Bu maksatla görüşmek üzere Kabil nehri kıyısında buluştular. Bu görüşme sırasında Macnaghten yakalanıp, İngilizlerin Afganistanı boşaltmasına kadar rehin tutulmak istendi. Fakat bu sırada Macnaghten, Muhammed Ekberi öldürmek için ani bir saldırıya geçti. Ekber daha atik davranarak onu öldürdü. Macnaghtenin öldürülmesiyle, Afganistandaki istilâcı İngilizlerin askerî kuvveti sarsıldı. İngilizler bu durum karşısında Afganistandaki istilâcı birliklerinin başına, başarılı binbaşı Eldred Pottingeri geçirdiler. Bu binbaşı, Muhammed Ekber ile bir andlaşma yapıp, sonra da Afganistandan çekilmek üzere Kabilden ayrıldı. Kabilden beş-on kilometre ayrılır ayrılmaz, Afgan kabileleri İngiliz askerleri üzerine hücum ettiler. Muhammed Ekber mâni olmak istediyse de mâni olamadı. İngiliz askerlerinden iki yüz kişilik bir grup kurtulabildi. Bu durum Londrada şok tesiri yaptı. İngiliz hükümeti istifa etti. Yeni kurulan hükümet, Lord Aucklandı Hindistan umûmî vâliliğinden azledip, yerine Lord Ellenboroughyı umûmî vali tâyin etti.
Korkunç İngiliz Vahşeti
Bu yeni vâli, Afganistan üzerine yürümek için hazırlıklarını tamamlayıp, onar bin kişilik iki İngiliz ordusu ile Kandehar ve Celalabâd üzerinden ilerlemeye başladı. Uğradıkları her yerde büyük katliâm yaptılar. Ahâliyi şehit edip, meskûn bölgeleri yağma ve harâb ettiler. 1842 (H.1258) senesi Eylül ayının ortasında, Kabile yürüyerek ikinci defa işgal ettiler. Kabil halkı şehri terketti. Kabilde ancak ihtiyarlar kaldı. İngilizler, Ali Merdâne câmii başta olmak üzere Kabili baştan başa yakıp yıkarak harâb ettiler. Kabil halkı, İstalif kasabasına sığındı. Bunu öğrenen ingiliz birlikleri, burayı kuşatıp bütün halkı hunharca katlettiler. Bu katliâma katılan Chamberlin adında bir ingiliz teğmeni, yazdığı hatıratında yetmiş bin Afganlı Müslümanın şehit edilişini şöyle anlatmaktadır:
“Halkın yalvarmalarına ve göz yaşlarına hiç bakılmadı! Aman verilmeyip tüfeklerle kasıtlı olarak nişan alındı ve tetikler çekildi!.. Doğrusu biz, kiralanmış katillerden başka bir şey değildik!”

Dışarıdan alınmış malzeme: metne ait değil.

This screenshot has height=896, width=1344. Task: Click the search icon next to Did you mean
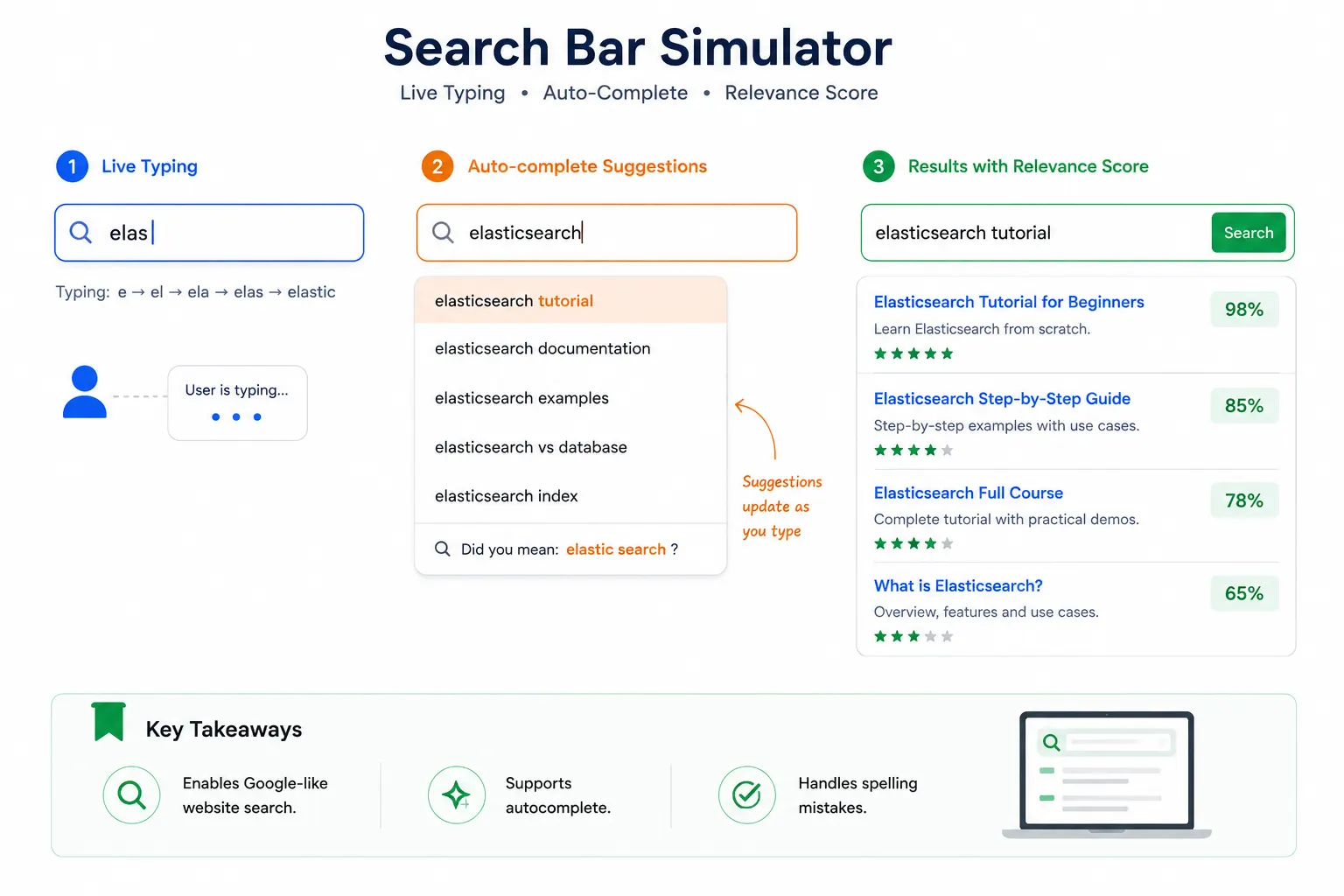point(443,549)
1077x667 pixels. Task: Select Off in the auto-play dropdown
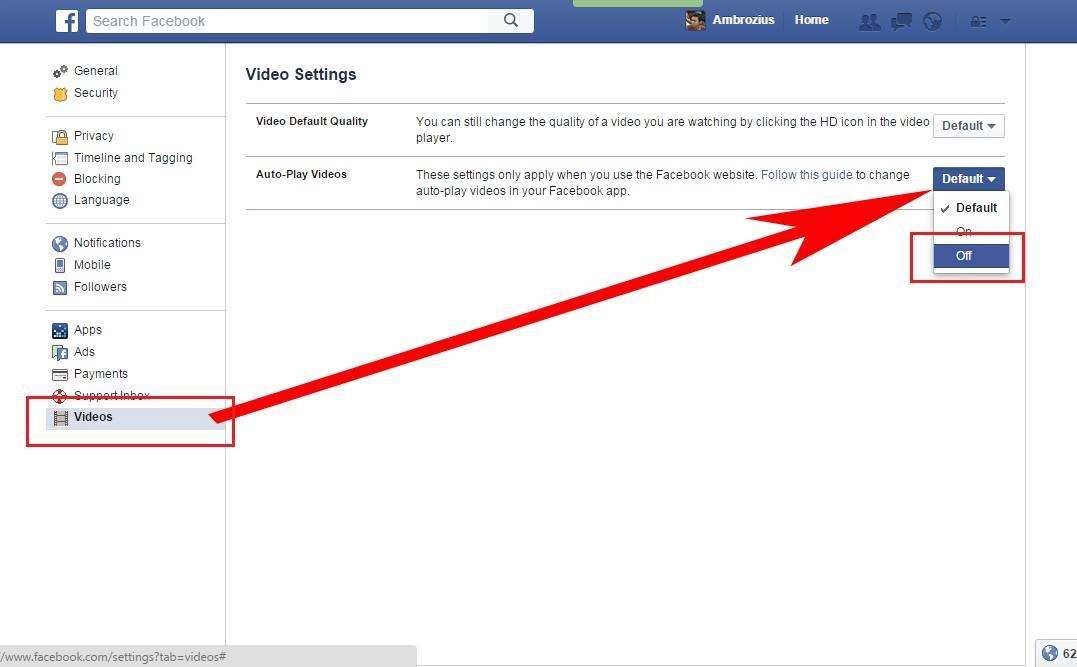coord(964,256)
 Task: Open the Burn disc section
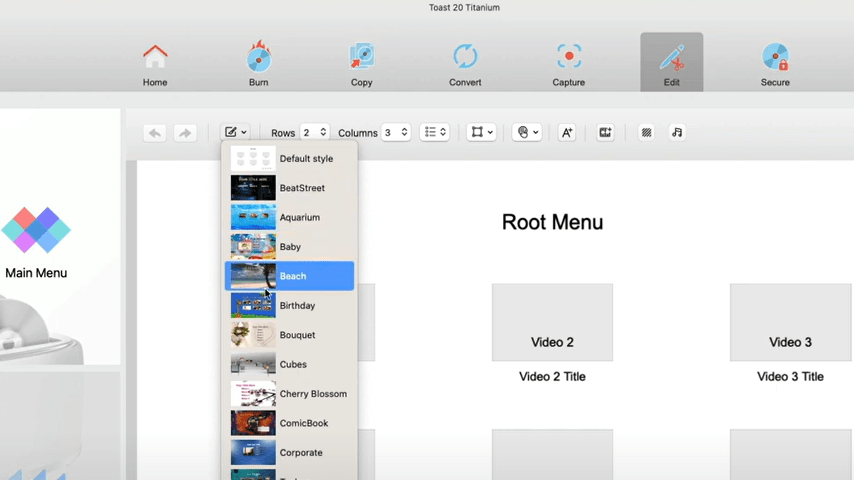[258, 58]
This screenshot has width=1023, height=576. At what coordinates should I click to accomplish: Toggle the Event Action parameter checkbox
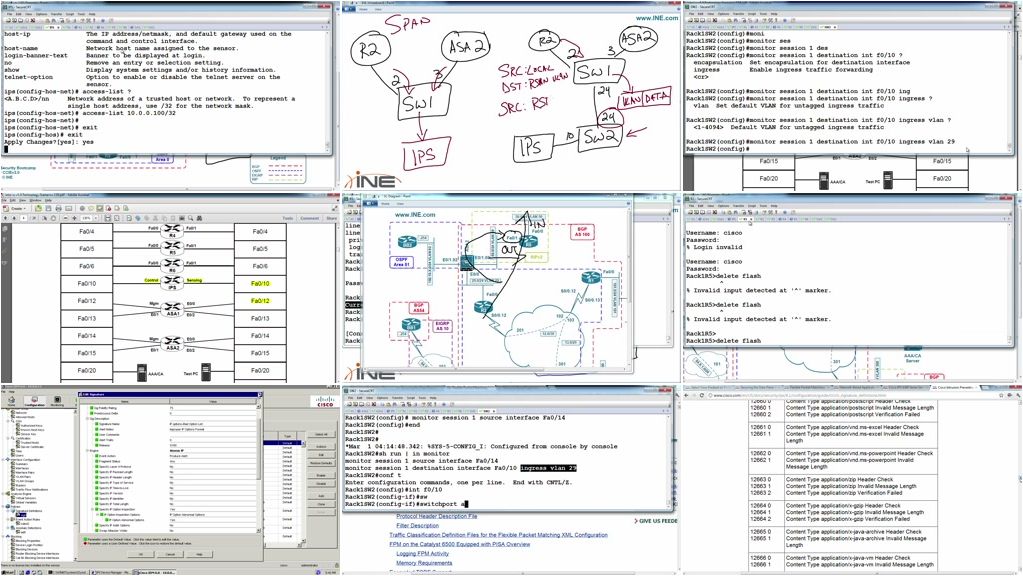(x=96, y=456)
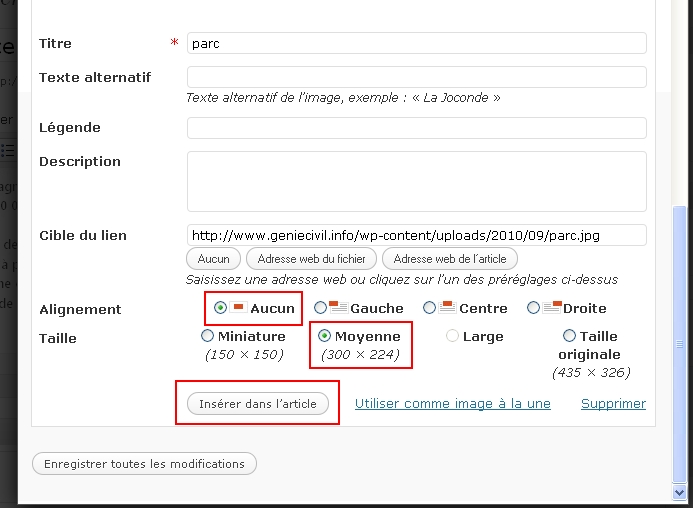693x508 pixels.
Task: Click the scrollbar down arrow
Action: tap(679, 493)
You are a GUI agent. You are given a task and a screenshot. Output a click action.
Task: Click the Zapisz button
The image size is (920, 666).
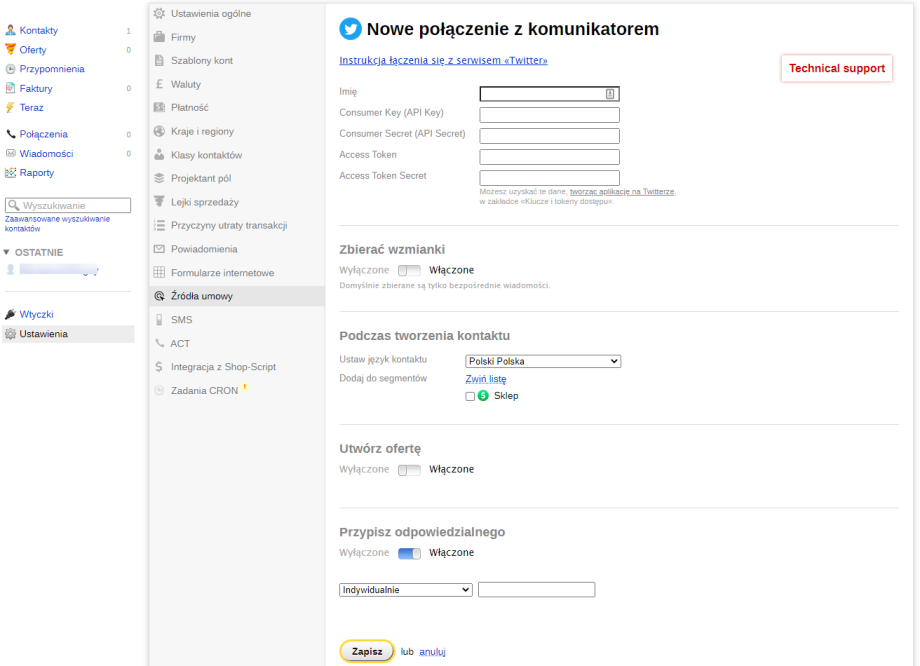pyautogui.click(x=367, y=651)
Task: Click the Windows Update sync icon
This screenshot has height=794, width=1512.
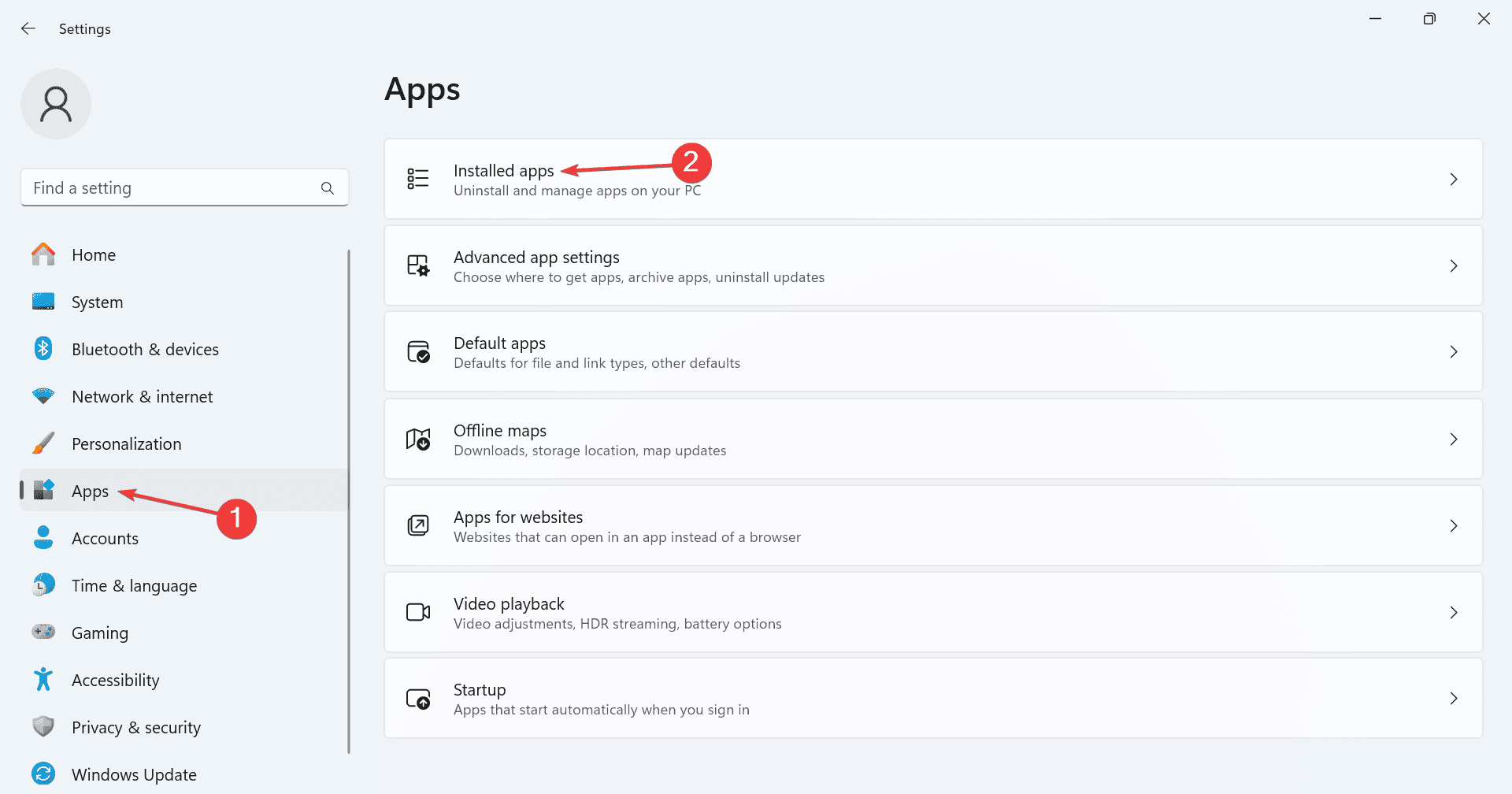Action: point(43,774)
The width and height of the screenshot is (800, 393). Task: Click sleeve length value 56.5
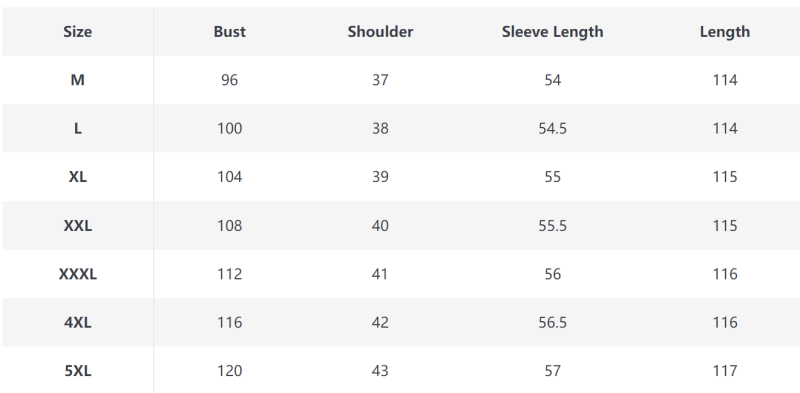click(x=553, y=323)
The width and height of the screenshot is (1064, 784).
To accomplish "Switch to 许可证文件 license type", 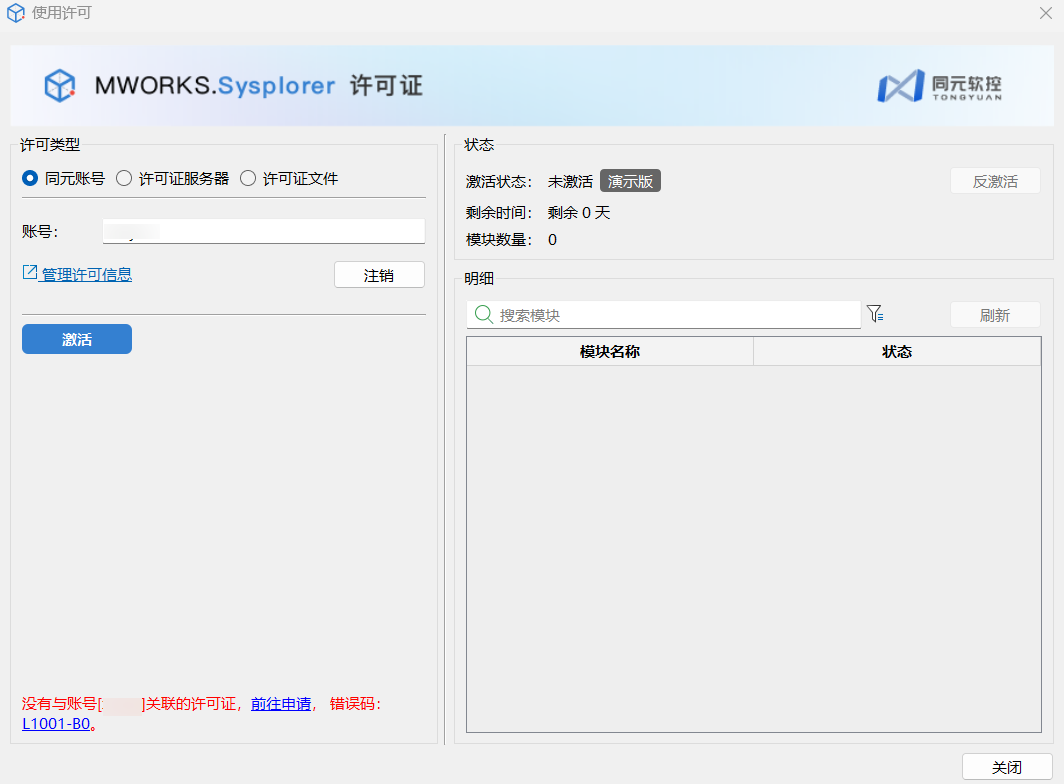I will click(x=248, y=179).
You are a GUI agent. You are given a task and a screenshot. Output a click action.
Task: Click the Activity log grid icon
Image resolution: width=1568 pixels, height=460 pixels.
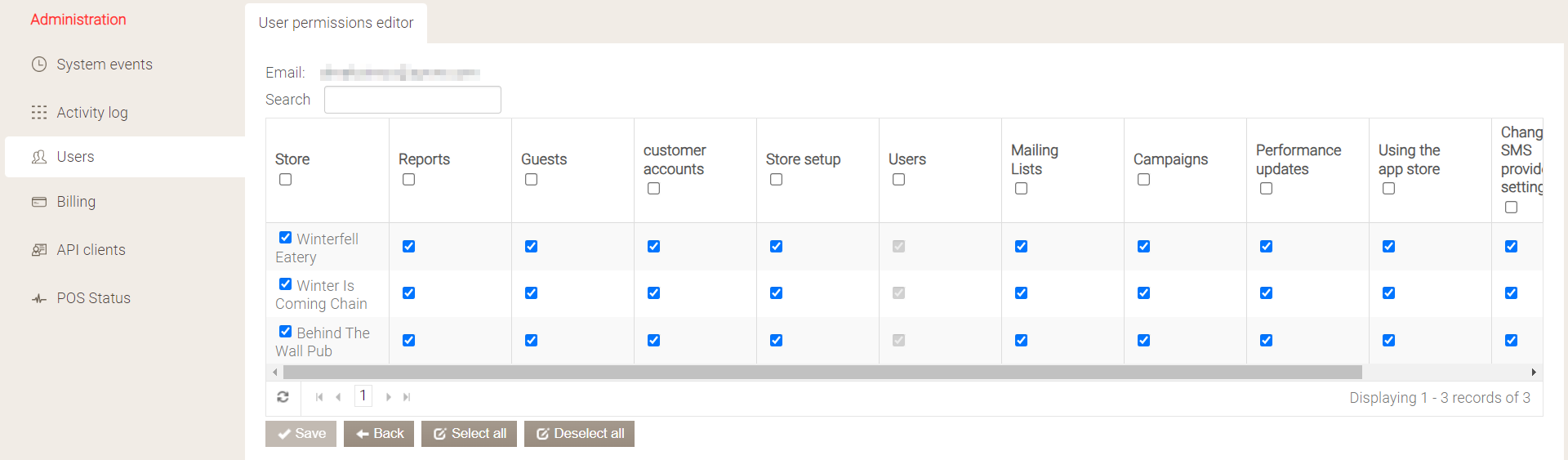click(39, 113)
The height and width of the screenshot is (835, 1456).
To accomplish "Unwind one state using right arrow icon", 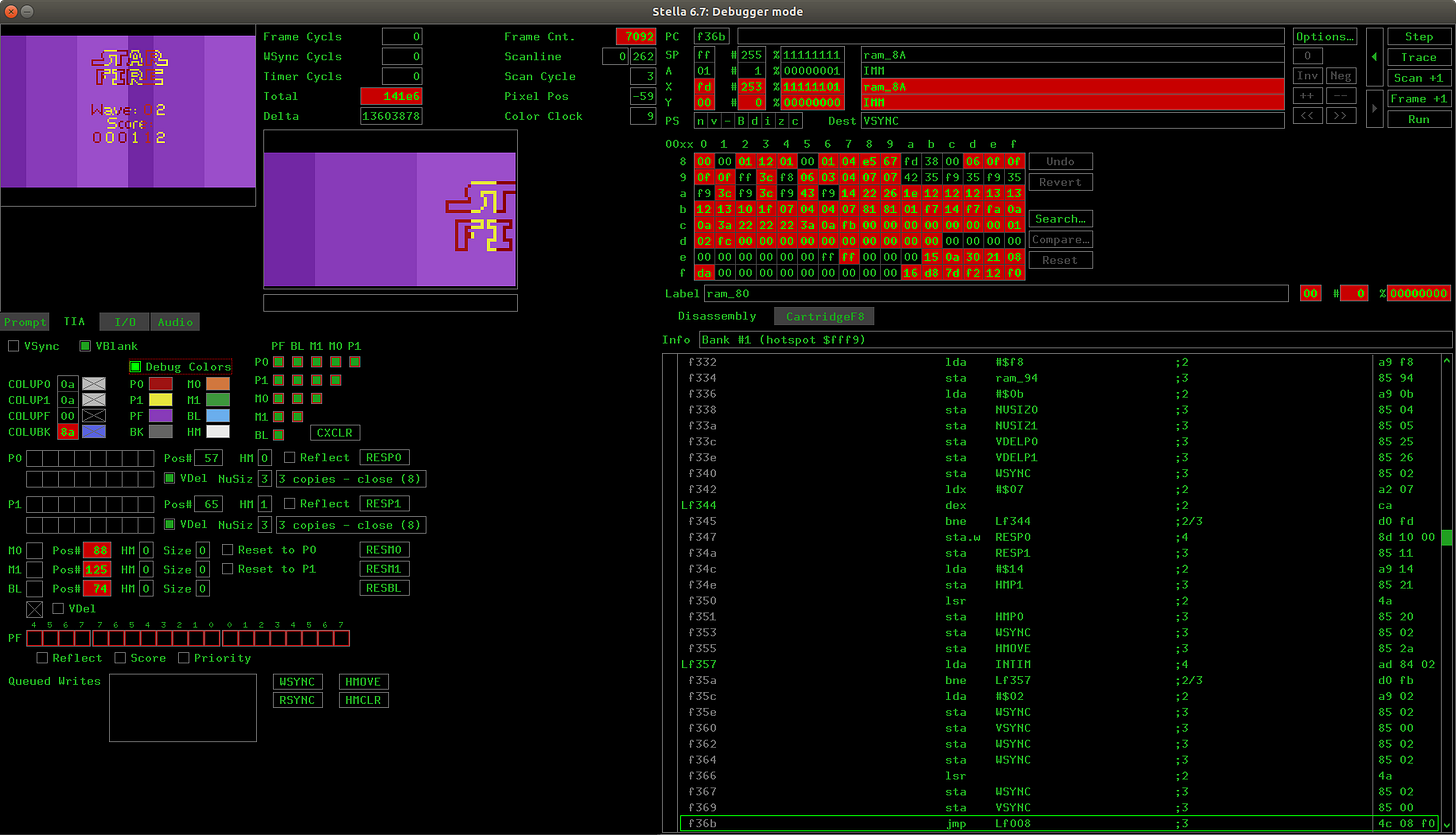I will click(1375, 108).
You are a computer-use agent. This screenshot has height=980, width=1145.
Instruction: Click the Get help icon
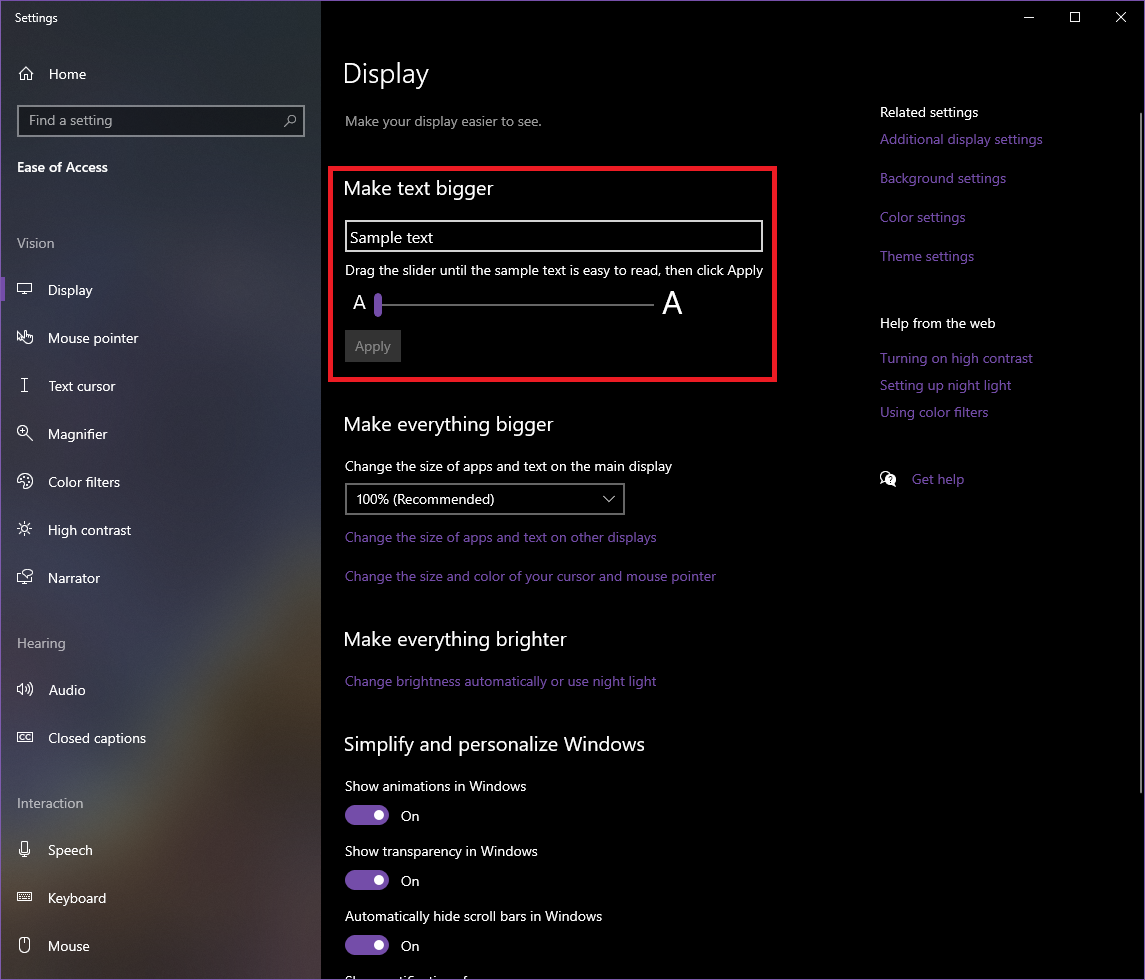point(888,479)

Afganistanda bu katliâmı yapan İngilizler, 1842 (H.1258) senesinin Aralık ayında, Hindistandaki üslerine döndüler. Bu arada Hindistana sürgün ettikleri Dost Muhammed Han, Afganistana döndü. Memleketi harâb, halkı perişan ve çok mahzun bir hâlde idi. Afgan halkı arasında birlik bozulmuştu.
Dost Muhammed Han Yeniden Birliği Sağladı
Dost Muhammed Han, kısa zamanda halk arasında yeniden birliği sağladı. Harâb hâldeki memleketi de îmâr etmeye başladı. Diğer taraftan Sihlerle İngilizlerin arası zamanla daha da açıldı. 1845 (H.1261)de yapılan savaşta, Sihler ağır bir mağlûbiyete uğradı. Bunun intikamını İngilizlerden almak isteyen Sihler, Dost Muhammed Handan yardım istediler. Yardım gönderilmesine rağmen yine yenildiler. Bu arada kardeşi Kuhendil 1855 (H.1272) senesinde vefât etti.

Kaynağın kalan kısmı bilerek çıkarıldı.